As much as there is plenty of new people joining the threadiverse, the real wave starts today, with thousands of subreddits going dark.
Existing Lemmy/Kbin instances get hammered with new user registrations and deploy different coping strategies. Some plead, some close registrations. New instances spring up.
Soon, mainstream media will discover Lemmy exists. They will probably miss Kbin entirely, and most will also be very confused about the federated nature of Lemmy. Some might be able to remember Fediverse exists.

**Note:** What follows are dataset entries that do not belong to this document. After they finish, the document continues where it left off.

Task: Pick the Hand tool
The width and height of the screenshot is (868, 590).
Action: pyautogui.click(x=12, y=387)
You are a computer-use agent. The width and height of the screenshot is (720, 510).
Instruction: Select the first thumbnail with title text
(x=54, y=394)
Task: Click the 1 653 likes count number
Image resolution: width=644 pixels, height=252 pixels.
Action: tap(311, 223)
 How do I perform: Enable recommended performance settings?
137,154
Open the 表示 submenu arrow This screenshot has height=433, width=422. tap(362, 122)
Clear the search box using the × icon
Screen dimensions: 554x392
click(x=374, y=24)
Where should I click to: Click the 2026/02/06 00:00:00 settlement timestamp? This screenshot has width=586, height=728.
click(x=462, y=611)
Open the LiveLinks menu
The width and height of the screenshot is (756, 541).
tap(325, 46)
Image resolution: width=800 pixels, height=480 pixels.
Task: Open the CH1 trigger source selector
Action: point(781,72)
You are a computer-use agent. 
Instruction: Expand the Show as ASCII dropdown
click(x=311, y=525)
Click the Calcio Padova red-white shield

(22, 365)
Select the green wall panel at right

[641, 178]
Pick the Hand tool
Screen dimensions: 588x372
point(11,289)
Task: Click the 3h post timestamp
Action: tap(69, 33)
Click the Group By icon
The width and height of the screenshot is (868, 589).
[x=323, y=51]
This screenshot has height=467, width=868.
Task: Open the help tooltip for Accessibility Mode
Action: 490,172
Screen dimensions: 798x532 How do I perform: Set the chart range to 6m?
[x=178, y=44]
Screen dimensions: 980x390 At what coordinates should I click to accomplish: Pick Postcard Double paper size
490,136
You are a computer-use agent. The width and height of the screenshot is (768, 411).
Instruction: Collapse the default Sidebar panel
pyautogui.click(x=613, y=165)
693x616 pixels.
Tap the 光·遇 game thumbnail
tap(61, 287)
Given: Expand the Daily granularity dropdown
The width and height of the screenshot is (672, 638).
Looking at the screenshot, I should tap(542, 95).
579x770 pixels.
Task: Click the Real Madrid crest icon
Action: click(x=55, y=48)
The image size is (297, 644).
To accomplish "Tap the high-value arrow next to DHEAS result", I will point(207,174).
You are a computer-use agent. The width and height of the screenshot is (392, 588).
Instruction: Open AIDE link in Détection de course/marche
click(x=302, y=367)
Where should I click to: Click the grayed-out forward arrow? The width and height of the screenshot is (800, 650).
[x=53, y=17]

When Kbin finally shows up on their radar, they will find it difficult to explain how it fits into the narrative they already spun. My money is on someone calling it a "fork" of Lemmy. 🤣
Eventually, as more instances start turning off registrations, and as some buckle under the load temporarily, the narrative becomes "this is why Lemmy will fail." Threadiverse will get treated like a VC-funded walled garden. Media will be flabberghasted at how "poorly" Lemmy and Kbin were able to "capture" the people wanting to migrate off of Reddit. They will complain endlessly about how hard it is to choose an instance, "confusing interface", and ask "thoughtful" questions on "how will they monetize".
Eventually, the wave subsides. Maybe Reddit reverses their silly ideas, maybe people get tired. There is a drop in active user accounts on the Threadiverse, compared to the peak of the wave, which is then taken as "proof positive" that Lemmy and Kbin could never "succeed".
What they will ignore, of course, is that by then Threadiverse is several times bigger and more active than before all the Reddit insanity. Communities stay active, people stay active, and slowly Threadiverse grows, as (just like the broader Fediverse) it is not a VC-funded startup that needs a hokey-stick growth.
It's a long-term project of making community-run platforms work. And that takes time, and effort, and love.
I'm new to all of this, can you explain the difference between Lemmy and Kbin? And why would Kbin get missed over initially?
These are just two different software projects that a Threadiverse instance can use. They federate with one another, so it doesn't matter all that much if you have an account on a Kbin instance, or a Lemmy instance. The differences are in the interface, some functionality, and the tech stack used (Lemmy is written in Rust; Kbin in PHP).
There are 100+ instances of Lemmy, and ~10 instances of Kbin. Kbin is a much younger project (hence it might get missed), and it's main instance, kbin.social seems to be experiencing more issues with the wave of new registrations. If you want to try Kbin, https://fedia.io/ might be a good instance to check out.
Sorry if this is a dumb question, but is the fediverse and the threadiverse the same thing different names?
I feel like I’m finally wrapping my head around a lot of this stuff, but I’m still learning all the terms.
The Fediverse is everything that is connected via ActivityPub. You have Lemmy and Kbin, but you also have Mastodon serving as a Twitter analogue, PeerTube as a YouTube analogue, Pixelfed as an Instagram analogue, etcetera, all of which are part of the Fediverse umbrella.
The Threadiverse is just the "forum" side of the Fediverse, the Reddit-alikes. At this point that means just Lemmy and Kbin, but there's no reason there couldn't be more alternatives in the future.
@melmi @FallGuy217
"#Threadiverse" - nice term. :)
On the technical side: I'm doing this toot from the Mastodon side. I used
https://MYINSTANCE/authorize_interaction?uri=LEMMYCOMMENTURL
where MYINSTANCE is the instance I'm on (https://framapiaf.org) and LEMMYCOMMENTURL is the comment I chose to reply to (https://lemmy.blahaj.zone/comment/90402).
If I understand federation correctly, my reply should/could turn up on the lemmy instances involved in the thread - even though I don't have a lemmy account.
Yup, it got added to the comment chain, and I'm replying directly from Lemmy!